__Directions__.
(a) Print the section of the tangent-space methods page from "linearization = model.linearize(phi_list, frame)" up to and including "ggn = linearization.ggn_apply(tangent, output_metric=W)", copied word for word.
(b) In the tangent-space methods page, which two interfaces do both structured preconditioners provide?
(c) Pick up the tangent-space methods page after its last line and keep writing it.

__Supplied passage__.
Tangent-space Krylov methods

# Conjugate gradients on the tangent bundle
result = tt.tangent_conjugate_gradient(
    operator, rhs,
    initial=solution_guess,
    recycle=previous_search_directions,      # deflation
    preconditioner=tangent_preconditioner,
    relative_tolerance=1e-8,
)

# Ritz extraction
ritz = tt.tangent_ritz_vectors(
    operator, trial_batch,
    count=5, which="smallest",
)
Method Purpose
tangent_conjugate_gradient Solve SPD tangent equations with optional deflation recycling
tangent_ritz_vectors Extract extremal Ritz pairs from a trial subspace

Structured preconditioners (tinytt.manifold)

Preconditioner Description
TangentBlockJacobi(sample_factor, damping) Site-block diagonal of damped sample GGN (rho * I + S_k S_k*)
TangentAdjacentPair(sample_factor, damping) Block-tridiagonal preconditioner retaining nearest-neighbour couplings

Both provide .apply(tangent) and .solve(tangent) interfaces.

FunctionalTT linearization

linearization = model.linearize(phi_list, frame)

# Jacobian-vector product
jvp = linearization.jvp(tangent)

# Vector-Jacobian product
vjp = linearization.vjp(output_weights)

# Gauss-Newton-vector product
ggn = linearization.ggn_apply(tangent, output_metric=W)

__Raw data__.
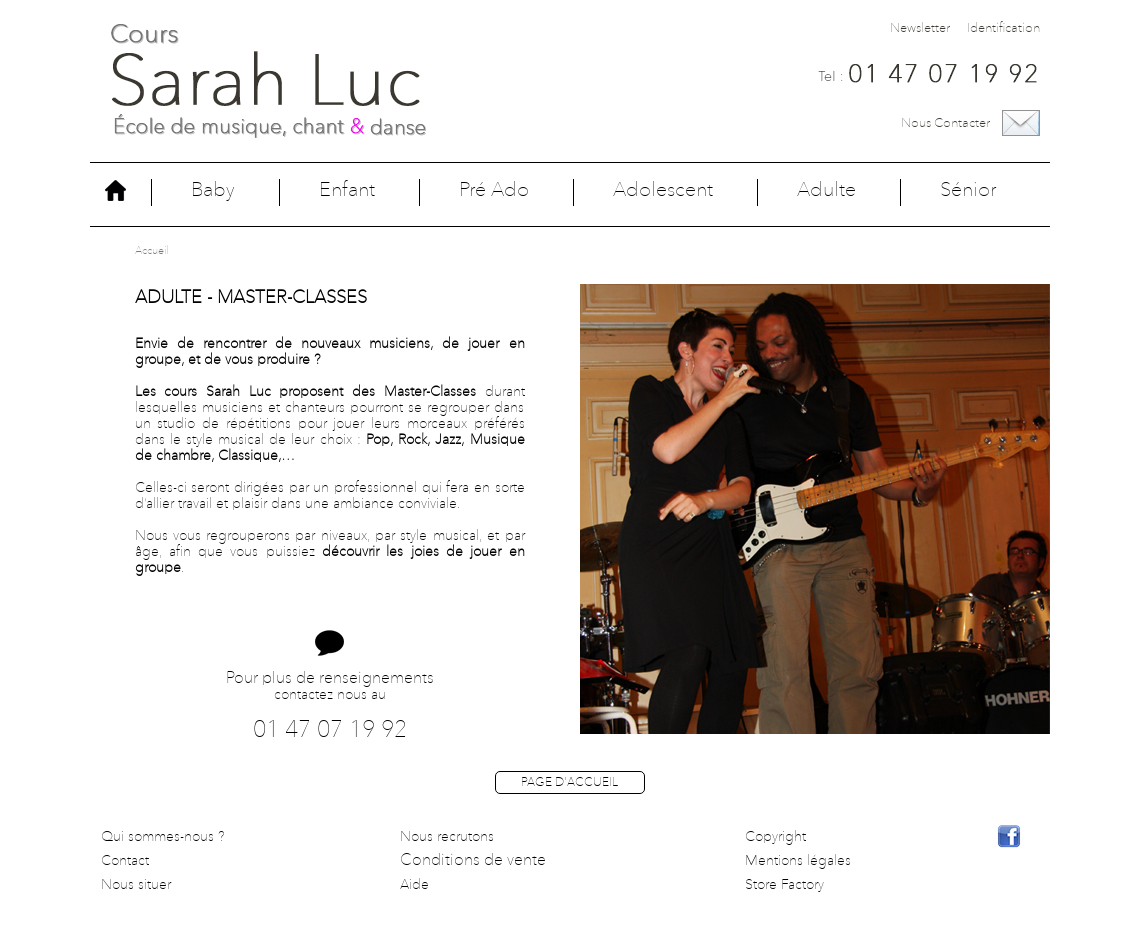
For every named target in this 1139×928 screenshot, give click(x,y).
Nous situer (136, 885)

__Replies__.
(a)
linearization = model.linearize(phi_list, frame)

# Jacobian-vector product
jvp = linearization.jvp(tangent)

# Vector-Jacobian product
vjp = linearization.vjp(output_weights)

# Gauss-Newton-vector product
ggn = linearization.ggn_apply(tangent, output_metric=W)

(b) Both provide .apply(tangent) and .solve(tangent).

(c)
# Metric action (damping + GGN)
metric = linearization.metric_apply(tangent, damping=0.1)

# Sample factor S (S S* = J*WJ / batch)
factor = linearization.sample_factor(output_weight_sqrt=sqrtW)

Usage: examples/tt_riemannian_gd.py

4. QTT (Quantized Tensor Train)

QTT converts a standard TT into a binary-tree representation where each physical dimension is replaced by log2n virtual dimensions of size 2.

  • tt.tensor.to_qtt() — convert TT to QTT format
  • tt.tensor.qtt_to_tens() — convert QTT back to standard TT
  • QTT-compatible solvers (AMEn, ALS) work on QTT cores directly
  • Vector-valued QTT via test_qtt_vector.py

Examples:

  • examples/heat_equation.py — QTT heat equation with AMEn solve
  • examples/tt_qtt_functional.py — QTT function regression on tensor grid
  • examples/tt_qtt_solve.py — QTT linear system solve

QTT remains useful for power-of-two tensorized grids and high-dimensional operator compression. Sparse FEM scaling for parametric Darcy does not require QTT as the first step: use sparse FEM matrices for the physical solves, then fit the parametric map with UQ-ADF or TT surrogates.

5. CTT (Compositional TT — residual functional-TT architecture)

Defined in arXiv:2512.18059, a CTT represents a function as a composition of residual functional-TT layers:

$$v(x) = R \circ (\operatorname{Id} + \psi_L) \circ \cdots \circ (\operatorname{Id} + \psi_1) \circ L(x)$$

where:

  • Lift $L: \mathbb{R}^d \to \mathbb{R}^p$ embeds the input in a lifted space of width $p \ge d$.

  • Each layer applies $y \leftarrow y + \psi_\ell(y)$, where $\psi_\ell$ is a functional tensor in TT format evaluated via a univariate basis $\Phi = {\phi_1,\dots,\phi_n}$:

    $$\psi_\ell(y)j = \sum{i_1,\dots,i_p} \psi_\ell(j,i_1,\dots,i_p) \phi_{i_1}(y_1)\cdots\phi_{i_p}(y_p).$$

  • Retraction $R: \mathbb{R}^p \to \mathbb{R}^{d_o}$ projects the final state to the output.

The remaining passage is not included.